Data

[Start of section]

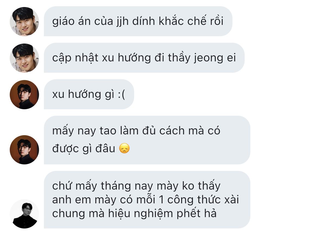Image resolution: width=317 pixels, height=232 pixels.
Task: Select bubble starting "mấy nay tao làm đủ cách"
Action: (147, 140)
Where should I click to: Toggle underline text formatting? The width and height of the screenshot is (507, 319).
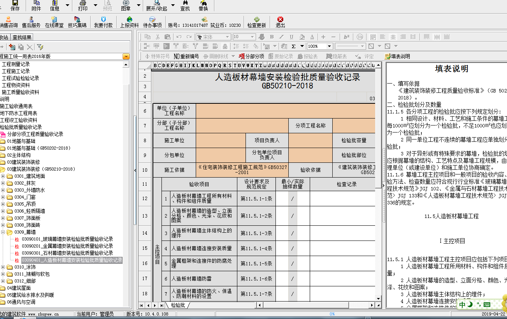point(292,37)
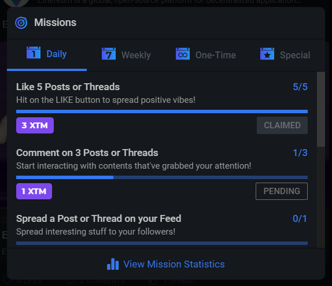Click the One-Time infinity calendar icon
Screen dimensions: 332x286
(x=183, y=54)
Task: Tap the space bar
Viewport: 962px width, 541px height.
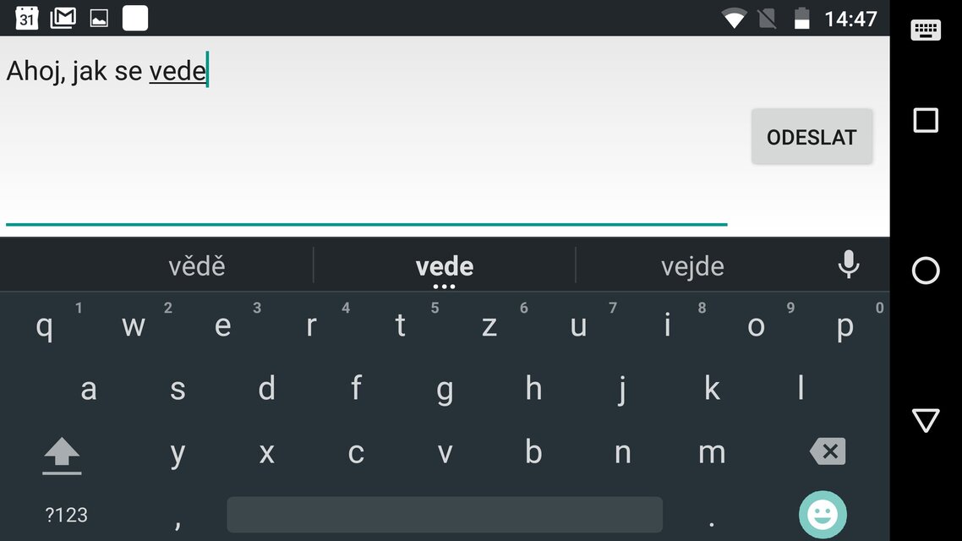Action: (x=445, y=515)
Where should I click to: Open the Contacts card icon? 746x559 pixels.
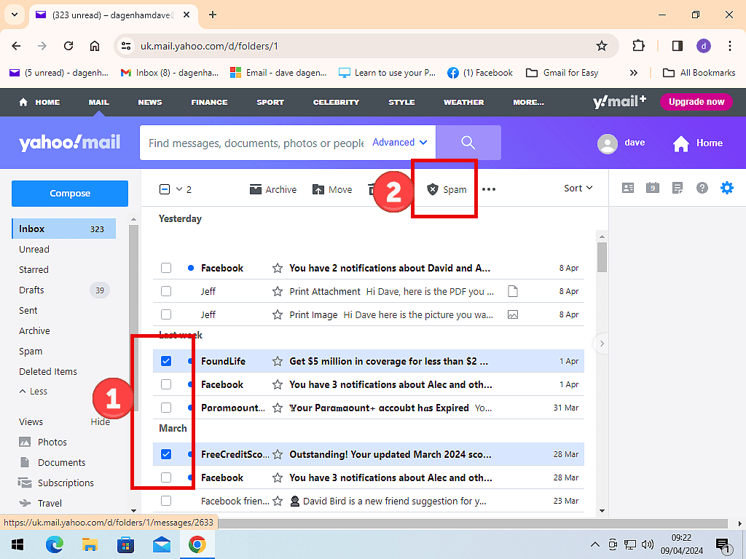pos(627,188)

[End of section]

Exercise prompt
Please give a word-for-word transcript of the lines from the one holding "Viewport: 962px width, 541px height." through the final line of the entries, both ends kept, with no pictures.

Final answer
Viewport: 962px width, 541px height.
Action: (x=445, y=515)
Where should I click to: Open the Contacts card icon? 746x559 pixels.
pos(627,188)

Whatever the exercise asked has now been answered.